[Task] Format the entries as a numbered list, leaving out blank lines, starting with the line containing "Task: Go to the URL Rewrite settings" and going on through the line containing "tap(39, 164)".
══ Task input
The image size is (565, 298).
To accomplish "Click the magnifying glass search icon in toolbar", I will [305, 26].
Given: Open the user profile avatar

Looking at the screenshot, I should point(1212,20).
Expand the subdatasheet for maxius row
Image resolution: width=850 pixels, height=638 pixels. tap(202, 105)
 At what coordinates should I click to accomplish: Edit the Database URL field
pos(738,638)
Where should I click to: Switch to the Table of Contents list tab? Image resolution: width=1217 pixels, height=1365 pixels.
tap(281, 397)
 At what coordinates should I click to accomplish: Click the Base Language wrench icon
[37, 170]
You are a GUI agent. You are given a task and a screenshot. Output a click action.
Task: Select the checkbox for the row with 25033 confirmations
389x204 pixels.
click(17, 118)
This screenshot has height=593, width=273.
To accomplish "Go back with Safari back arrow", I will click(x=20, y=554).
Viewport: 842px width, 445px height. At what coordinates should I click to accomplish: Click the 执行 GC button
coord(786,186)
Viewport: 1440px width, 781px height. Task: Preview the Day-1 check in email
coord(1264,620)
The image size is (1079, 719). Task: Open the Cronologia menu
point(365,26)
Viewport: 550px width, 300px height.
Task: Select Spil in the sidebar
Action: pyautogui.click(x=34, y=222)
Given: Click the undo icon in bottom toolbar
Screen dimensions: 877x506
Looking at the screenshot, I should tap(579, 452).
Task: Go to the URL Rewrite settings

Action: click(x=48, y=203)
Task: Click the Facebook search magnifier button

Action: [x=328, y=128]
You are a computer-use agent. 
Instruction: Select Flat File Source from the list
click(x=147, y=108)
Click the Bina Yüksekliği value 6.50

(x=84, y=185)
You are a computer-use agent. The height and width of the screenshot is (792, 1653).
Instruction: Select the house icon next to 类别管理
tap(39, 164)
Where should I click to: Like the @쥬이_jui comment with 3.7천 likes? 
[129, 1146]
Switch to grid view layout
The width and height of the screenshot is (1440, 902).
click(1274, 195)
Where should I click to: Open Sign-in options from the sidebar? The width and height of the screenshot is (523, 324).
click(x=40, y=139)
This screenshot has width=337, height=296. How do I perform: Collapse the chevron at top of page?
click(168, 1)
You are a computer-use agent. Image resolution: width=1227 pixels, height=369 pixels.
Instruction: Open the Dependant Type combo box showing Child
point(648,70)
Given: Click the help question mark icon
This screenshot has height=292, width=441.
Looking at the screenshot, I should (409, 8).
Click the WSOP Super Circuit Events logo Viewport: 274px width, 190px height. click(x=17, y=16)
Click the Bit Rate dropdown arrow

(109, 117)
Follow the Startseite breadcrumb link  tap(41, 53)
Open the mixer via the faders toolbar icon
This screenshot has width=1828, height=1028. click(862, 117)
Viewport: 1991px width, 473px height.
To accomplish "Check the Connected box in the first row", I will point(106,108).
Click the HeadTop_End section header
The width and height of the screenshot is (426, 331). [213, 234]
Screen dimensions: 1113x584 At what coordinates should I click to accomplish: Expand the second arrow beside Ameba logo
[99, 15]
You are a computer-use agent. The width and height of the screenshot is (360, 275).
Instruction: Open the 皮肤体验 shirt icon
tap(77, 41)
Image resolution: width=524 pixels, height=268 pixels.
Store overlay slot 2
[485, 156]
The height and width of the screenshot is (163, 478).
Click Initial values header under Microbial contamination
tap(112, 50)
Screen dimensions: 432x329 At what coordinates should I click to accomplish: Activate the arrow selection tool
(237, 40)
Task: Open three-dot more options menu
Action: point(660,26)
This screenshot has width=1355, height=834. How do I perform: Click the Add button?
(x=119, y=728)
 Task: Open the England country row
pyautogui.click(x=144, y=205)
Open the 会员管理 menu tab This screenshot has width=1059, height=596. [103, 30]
════
[Final result]
1. Task: Go to the URL Rewrite settings
2. Action: click(x=48, y=203)
3. Task: Click the Facebook search magnifier button
4. Action: [x=328, y=128]
5. You are a computer-use agent. 
6. Instruction: Select Flat File Source from the list
7. click(x=147, y=108)
8. Click the Bina Yüksekliği value 6.50
9. (x=84, y=185)
10. You are a computer-use agent. The height and width of the screenshot is (792, 1653).
11. Instruction: Select the house icon next to 类别管理
12. tap(39, 164)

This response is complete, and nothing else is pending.